- Près de Caen, une mère de 33 ans a accouché dans sa baignoire après avoir été renvoyée chez elle par la maternité.
- La naissance s'est déroulée avant l'arrivée des secours, mais le bébé et sa mère sont en bonne santé.
- Ce témoignage souligne que le travail peut parfois s'accélérer de manière imprévisible.
Ce qui devait être un accouchement encadré par une équipe médicale s'est transformé en une naissance à domicile, dans l'urgence. Le 9 juillet, près de Caen (Calvados), Chloé Dubosq, 33 ans, a donné naissance à sa fille Camille dans la baignoire familiale, quelques heures seulement après avoir été renvoyée chez elle par la maternité. Une histoire rapportée par le quotidien Ouest-France, qui rappelle à quel point le travail peut parfois évoluer de façon imprévisible.

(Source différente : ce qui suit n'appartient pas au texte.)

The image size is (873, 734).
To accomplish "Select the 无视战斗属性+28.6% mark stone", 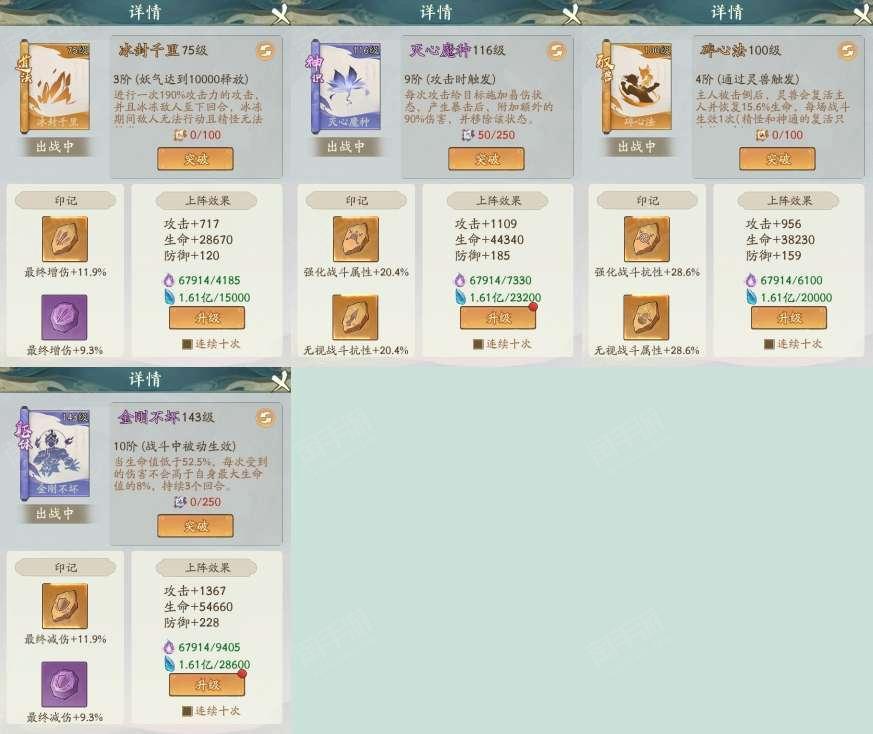I will coord(646,317).
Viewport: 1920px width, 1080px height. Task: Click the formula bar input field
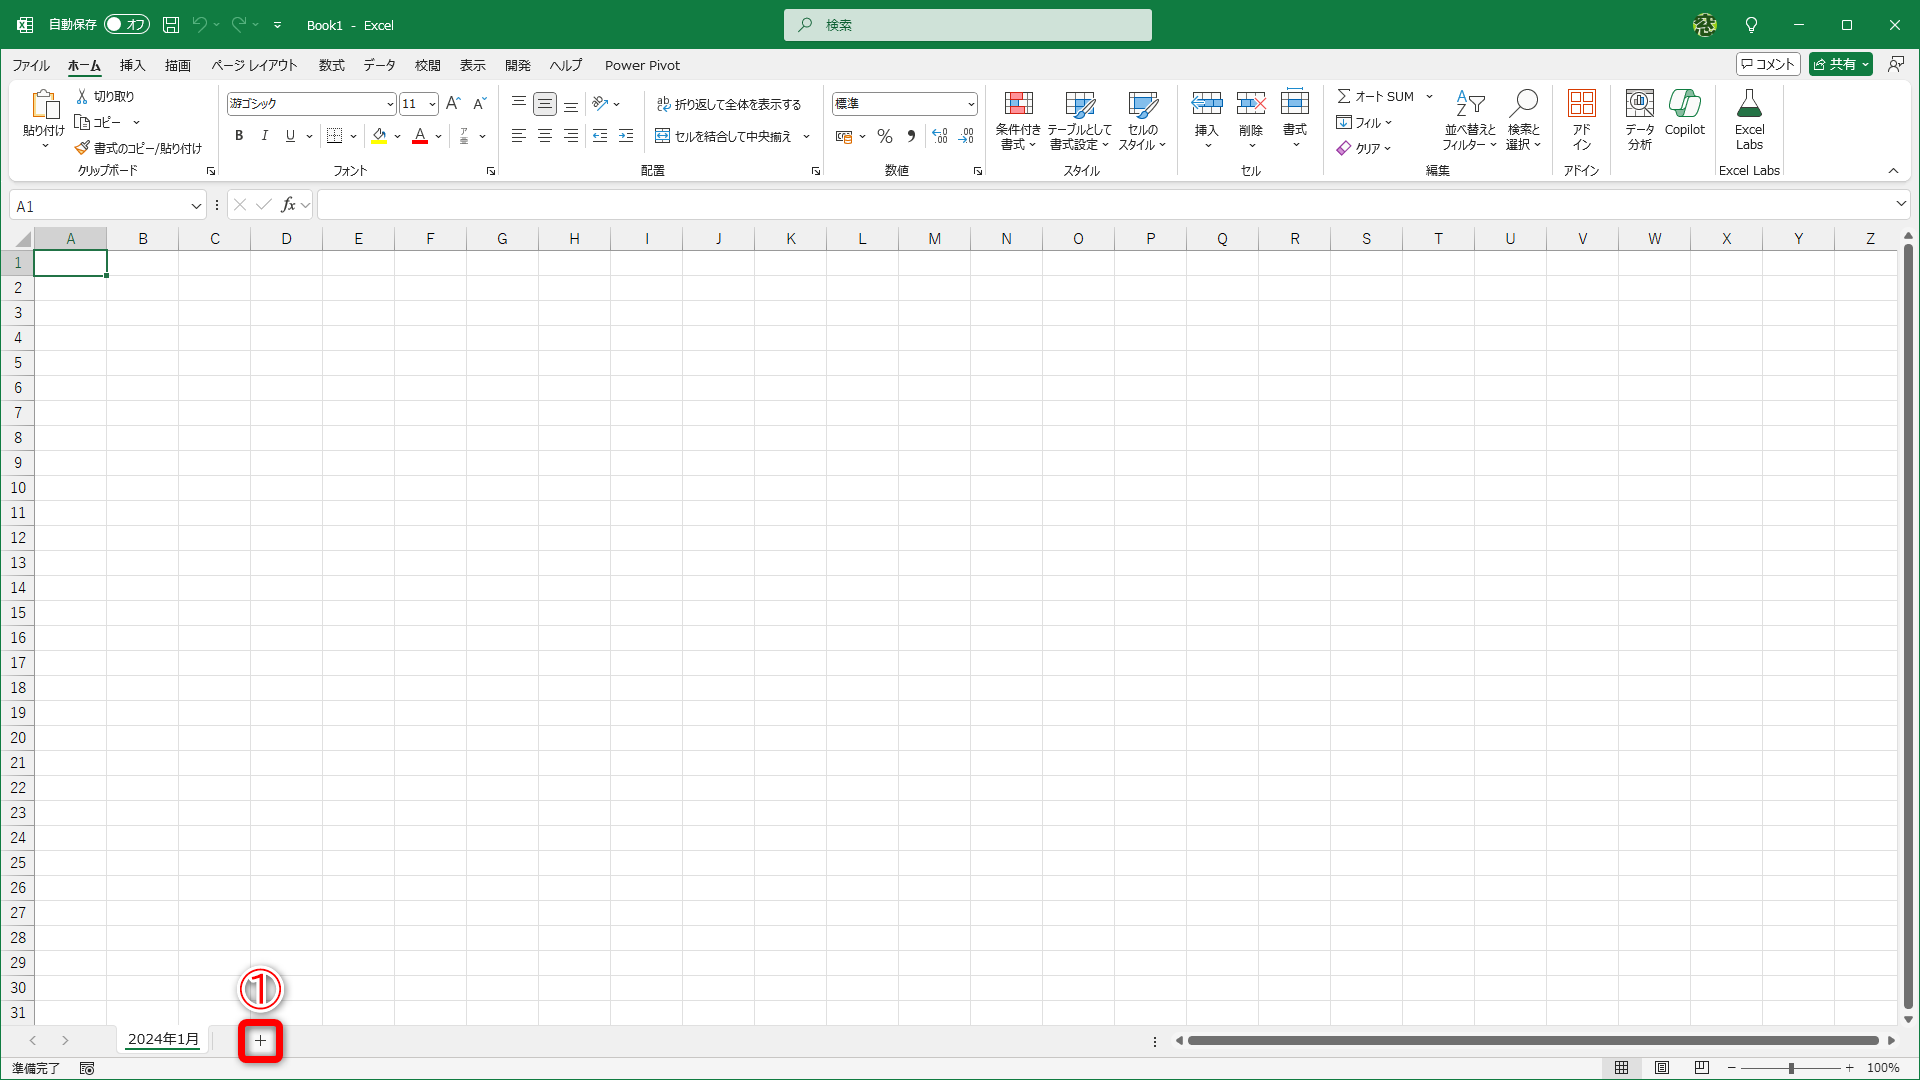[x=1100, y=205]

Une naissance qui se joue en quelques minutes
La veille de la naissance, Chloé Dubosq se rend à la polyclinique du Parc de Caen pour un décollement des membranes, une technique utilisée en fin de grossesse pour favoriser le déclenchement du travail. Selon Ouest-France, cette procédure avait été décidée en raison d'un retard de croissance du bébé. Quelques heures plus tard, des contractions apparaissent. Convaincue que le travail a commencé, la future mère retourne à la maternité. Après examen, une sage-femme estime toutefois qu'il s'agit d'un faux travail et lui conseille de rentrer chez elle, de prendre un bain et un antispasmodique.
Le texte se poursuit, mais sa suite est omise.